Six ans après les révélations de Snowden, la machine bigbrotherienne tourne toujours

Et Snowden continue à nous avertir : attention à telle application, prenez telle précaution… Ce que nous ne ferons sans doute guère.
edward snowden

Même quand Trump ne tweete pas, ses conversations du bureau ovale se retrouvent sur la place publique. À propos de coups de téléphone à Zelensky ou du projet, vrai ou supposé, d’envoyer une bombe atomique sur un ouragan, il semble hors d’état de conserver le moindre secret.

Les lanceurs d’alerte, nous rappellent qu’un système bureaucratique, comme l’État, qui archive tout, est à la merci d’un membre de l’organisation pris de scrupule. Autrefois, un whislteblower a pu sortir des milliers de photocopies (D. Ellsberg, révélant les papiers du Pentagone en 1971) ; avec Edward Snowden, on a vu fuiter des millions de documents numériques décrivant la surveillance planétaire de l’intérieur.

Snowden

Et, justement, Snowden revient dans l’actualité par un livre et force interviews (dont une où il rappelle ironiquement qu’il adorerait se voir accorder l’asile politique en France). Brillant, ayant inspiré plusieurs films, gardant un incroyable moral après six ans d’exil en Russie, l’Américain pourchassé est devenu un symbole : l’homme qui défend les citoyens contre l’organisation à laquelle il avait initialement promis silence et fidélité. Et qui en paye le prix de sa liberté. Mais le plus fascinant, au-delà de la dimension morale, est la performance intellectuelle réalisée par un jeune analyste, un geek passé par la CIA, la NSA et des sous-traitants des grandes agences d’espionnage.

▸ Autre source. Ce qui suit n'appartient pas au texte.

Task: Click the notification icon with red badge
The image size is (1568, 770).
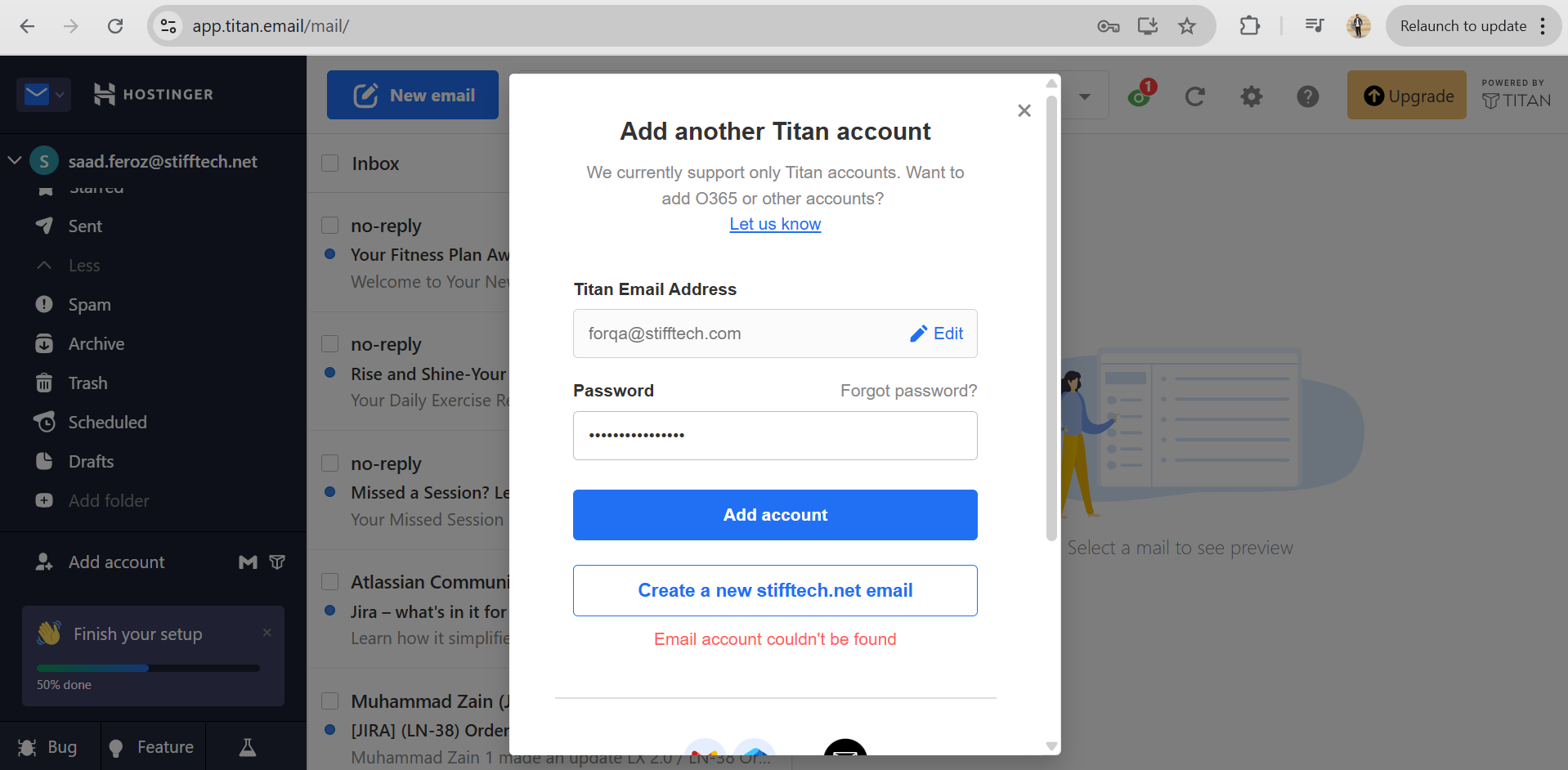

Ses mémoires décrivent la confrontation à un système. Comprendre ce qu’il faisait et ce que faisaient avec lui des milliers de brillants cerveaux employés par la machine, fut son premier défi. Snowden est un grand amateur de Rubikscub et, d’une certaine façon, il a du reconstituer une figure sur plusieurs faces. Outre le fait qu’une machine à violer les secrets prend d’énormes précautions pour protéger les siens tout en conservant l’accès à une masse de données inimaginable, il y a d’abord le rapport entre l’appareil d’État, avec ses multiples agences, et les grands du Net : un compromis historique entre deux structures qui vivent et exploitent à des fins différentes, les milliards données qui permettent d’en savoir plus sur nous que nous en savons nous-mêmes.

Il y a ensuite le fait que le système ne fonctionne pas de façon « simplement » bigbrothérienne, en enregistrant tout ce que nous faisons et exprimons. Il travaille à une échelle gigantesque, allant prendre tantôt dans les ordinateurs par où transitent nos message, tantôt physiquement là par où passent les flots numériques. Il collecte, certes, des contenus significatifs extraits de tout ce que nous échangeons, des messages – mais aussi des métadonnées qui renseignent le lieu, les interlocuteurs, les conditions de l’échange. Puis tout devient affaire de corrélation et d’anticipation.

La machine tourne toujours

Le premier exploit de Snowden, celui qui lui a pris des mois, fut moins de déterminer qui viole nos droits ou pour quelle finalité, que de comprendre comment tout est identifié, connu, rassemblé, traité pour en extraire du sens et de la prévision, et finalement partagé entre les services qui sont censés en faire quelque chose. L’autre grand exploit est d’avoir réussi à sortir des données compréhensibles sur un support physique, mais aussi d’avoir contacté de grands médias (surtout le Guardian), les avoir convaincus qu’il n’était pas un mythomane, et transmis ses révélations sans se faire intercepter.

Et Snowden continue à nous avertir : attention à telle application, prenez telle précaution… Ce que nous ne ferons sans doute guère. Six ans après ses révélations, la machine tourne toujours, sans doute, dans notre connaissance impuissante de leur connexion inutile, sous Trump comme sous Obama.